• _ASSIGNED TASK_
Return all lines from the entries below in which the word "computer" is present.

★ ★ ★

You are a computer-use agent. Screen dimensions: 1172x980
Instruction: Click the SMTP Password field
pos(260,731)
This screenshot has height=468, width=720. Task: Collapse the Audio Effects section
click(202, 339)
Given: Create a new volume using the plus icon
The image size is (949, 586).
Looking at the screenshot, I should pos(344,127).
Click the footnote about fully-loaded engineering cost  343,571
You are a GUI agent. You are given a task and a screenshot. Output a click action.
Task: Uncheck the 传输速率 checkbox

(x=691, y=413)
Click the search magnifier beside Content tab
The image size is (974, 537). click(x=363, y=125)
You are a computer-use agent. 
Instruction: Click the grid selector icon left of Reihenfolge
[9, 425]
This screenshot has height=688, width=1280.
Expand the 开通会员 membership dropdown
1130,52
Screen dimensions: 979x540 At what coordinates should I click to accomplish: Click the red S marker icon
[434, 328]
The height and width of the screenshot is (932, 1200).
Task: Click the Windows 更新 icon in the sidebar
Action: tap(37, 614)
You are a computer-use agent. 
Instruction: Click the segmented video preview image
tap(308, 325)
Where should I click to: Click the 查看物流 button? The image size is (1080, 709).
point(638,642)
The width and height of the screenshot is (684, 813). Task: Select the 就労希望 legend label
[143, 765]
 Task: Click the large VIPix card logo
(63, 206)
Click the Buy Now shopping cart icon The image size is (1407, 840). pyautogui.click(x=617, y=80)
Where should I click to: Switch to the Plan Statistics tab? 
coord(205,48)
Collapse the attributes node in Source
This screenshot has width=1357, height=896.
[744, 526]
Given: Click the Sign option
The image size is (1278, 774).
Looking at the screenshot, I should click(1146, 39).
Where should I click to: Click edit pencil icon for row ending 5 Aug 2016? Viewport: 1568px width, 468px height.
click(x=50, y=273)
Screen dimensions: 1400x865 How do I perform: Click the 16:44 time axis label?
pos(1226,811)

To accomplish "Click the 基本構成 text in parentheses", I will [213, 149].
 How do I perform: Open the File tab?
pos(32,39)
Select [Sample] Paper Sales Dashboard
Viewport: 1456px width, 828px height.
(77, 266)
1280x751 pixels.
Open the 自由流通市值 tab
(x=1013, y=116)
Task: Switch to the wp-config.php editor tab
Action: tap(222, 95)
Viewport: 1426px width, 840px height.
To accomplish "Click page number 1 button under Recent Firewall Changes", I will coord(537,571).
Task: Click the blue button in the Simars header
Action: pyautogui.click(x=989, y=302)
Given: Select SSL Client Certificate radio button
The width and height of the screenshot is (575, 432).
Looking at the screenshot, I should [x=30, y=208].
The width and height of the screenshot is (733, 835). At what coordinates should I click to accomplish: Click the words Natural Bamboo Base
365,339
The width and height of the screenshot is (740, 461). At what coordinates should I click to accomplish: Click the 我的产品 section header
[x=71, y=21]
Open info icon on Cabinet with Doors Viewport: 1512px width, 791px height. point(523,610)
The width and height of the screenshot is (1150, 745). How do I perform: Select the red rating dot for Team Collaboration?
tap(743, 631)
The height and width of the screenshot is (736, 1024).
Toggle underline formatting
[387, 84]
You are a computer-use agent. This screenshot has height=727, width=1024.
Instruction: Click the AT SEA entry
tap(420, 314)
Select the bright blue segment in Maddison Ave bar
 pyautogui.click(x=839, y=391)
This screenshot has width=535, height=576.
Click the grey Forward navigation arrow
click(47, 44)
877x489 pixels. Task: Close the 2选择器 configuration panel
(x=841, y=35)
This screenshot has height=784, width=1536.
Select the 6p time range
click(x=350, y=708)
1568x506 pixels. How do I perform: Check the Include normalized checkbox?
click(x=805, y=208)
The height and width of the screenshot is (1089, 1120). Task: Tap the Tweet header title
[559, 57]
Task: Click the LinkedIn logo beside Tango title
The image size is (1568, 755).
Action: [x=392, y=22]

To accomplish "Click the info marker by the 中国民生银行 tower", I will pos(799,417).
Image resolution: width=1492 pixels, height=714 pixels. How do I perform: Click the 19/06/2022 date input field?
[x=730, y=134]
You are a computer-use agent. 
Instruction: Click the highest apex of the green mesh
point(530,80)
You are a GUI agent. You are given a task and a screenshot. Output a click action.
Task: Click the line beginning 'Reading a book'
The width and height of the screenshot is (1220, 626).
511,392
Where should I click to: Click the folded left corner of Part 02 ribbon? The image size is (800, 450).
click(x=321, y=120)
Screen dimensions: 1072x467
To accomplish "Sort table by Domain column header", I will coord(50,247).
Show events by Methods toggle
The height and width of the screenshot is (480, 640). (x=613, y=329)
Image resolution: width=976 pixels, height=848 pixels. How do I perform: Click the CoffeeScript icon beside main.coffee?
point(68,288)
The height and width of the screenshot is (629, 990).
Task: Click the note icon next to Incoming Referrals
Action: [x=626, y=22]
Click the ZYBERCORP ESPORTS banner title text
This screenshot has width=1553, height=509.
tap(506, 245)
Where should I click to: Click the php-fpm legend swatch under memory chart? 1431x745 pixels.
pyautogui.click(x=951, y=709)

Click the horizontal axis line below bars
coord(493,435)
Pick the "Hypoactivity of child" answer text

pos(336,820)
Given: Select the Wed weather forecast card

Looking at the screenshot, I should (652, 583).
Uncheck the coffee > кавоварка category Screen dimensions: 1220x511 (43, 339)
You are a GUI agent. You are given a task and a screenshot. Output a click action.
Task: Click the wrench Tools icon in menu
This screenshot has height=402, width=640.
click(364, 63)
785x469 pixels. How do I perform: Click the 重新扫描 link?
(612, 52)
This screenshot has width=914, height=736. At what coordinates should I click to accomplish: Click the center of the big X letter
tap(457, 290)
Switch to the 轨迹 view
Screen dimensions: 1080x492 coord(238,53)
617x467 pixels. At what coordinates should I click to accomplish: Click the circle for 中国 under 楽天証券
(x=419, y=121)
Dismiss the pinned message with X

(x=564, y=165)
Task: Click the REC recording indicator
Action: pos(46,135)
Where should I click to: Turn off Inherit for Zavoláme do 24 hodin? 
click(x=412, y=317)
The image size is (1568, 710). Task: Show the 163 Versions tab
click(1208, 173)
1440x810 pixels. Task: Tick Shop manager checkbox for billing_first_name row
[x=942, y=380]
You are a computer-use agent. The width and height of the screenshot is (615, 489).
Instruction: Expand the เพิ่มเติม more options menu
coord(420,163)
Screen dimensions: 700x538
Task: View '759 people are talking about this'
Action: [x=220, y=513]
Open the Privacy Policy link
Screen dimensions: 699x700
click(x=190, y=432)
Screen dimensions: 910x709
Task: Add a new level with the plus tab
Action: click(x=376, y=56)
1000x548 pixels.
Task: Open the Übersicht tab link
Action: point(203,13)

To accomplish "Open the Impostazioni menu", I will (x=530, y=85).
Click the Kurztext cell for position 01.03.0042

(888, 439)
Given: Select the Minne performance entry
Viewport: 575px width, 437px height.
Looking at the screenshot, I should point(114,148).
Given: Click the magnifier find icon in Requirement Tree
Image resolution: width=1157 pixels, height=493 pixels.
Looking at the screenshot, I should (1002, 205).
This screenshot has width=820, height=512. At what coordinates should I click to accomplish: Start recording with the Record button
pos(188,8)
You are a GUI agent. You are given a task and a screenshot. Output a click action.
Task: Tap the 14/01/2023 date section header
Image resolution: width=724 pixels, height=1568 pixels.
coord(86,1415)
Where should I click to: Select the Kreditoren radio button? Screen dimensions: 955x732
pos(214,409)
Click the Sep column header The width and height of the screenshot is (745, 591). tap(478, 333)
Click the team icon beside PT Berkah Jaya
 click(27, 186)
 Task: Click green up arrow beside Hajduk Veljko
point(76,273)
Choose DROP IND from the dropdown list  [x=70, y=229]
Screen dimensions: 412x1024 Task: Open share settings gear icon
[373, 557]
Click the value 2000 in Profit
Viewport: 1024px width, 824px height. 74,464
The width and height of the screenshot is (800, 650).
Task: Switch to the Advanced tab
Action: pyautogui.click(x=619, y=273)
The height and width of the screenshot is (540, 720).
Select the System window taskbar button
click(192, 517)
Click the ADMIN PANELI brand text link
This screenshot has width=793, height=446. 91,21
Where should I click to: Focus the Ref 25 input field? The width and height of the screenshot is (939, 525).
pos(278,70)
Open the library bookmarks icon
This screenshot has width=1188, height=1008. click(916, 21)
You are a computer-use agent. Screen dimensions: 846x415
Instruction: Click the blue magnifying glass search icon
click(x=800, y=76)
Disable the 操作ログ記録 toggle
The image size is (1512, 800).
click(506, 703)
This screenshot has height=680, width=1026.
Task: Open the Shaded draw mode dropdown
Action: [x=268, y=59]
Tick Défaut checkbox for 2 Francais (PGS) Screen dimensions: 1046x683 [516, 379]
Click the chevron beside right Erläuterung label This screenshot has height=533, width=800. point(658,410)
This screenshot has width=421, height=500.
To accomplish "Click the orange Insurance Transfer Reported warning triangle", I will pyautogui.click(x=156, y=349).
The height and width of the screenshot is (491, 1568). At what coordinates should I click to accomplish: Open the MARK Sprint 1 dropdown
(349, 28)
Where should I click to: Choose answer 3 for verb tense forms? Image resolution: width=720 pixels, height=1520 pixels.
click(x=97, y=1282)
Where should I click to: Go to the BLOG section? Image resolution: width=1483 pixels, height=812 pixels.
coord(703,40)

★ ★ ★

• _SOLUTION TO THE PROBLEM_
You are a computer-use agent. Screen dimensions: 1172x980
You are a computer-use agent. 
You are a computer-use agent. 
You are a computer-use agent. This screenshot has height=727, width=1024.
You are a computer-use agent. 
You are a computer-use agent. The width and height of the screenshot is (615, 489).
You are a computer-use agent. Screen dimensions: 846x415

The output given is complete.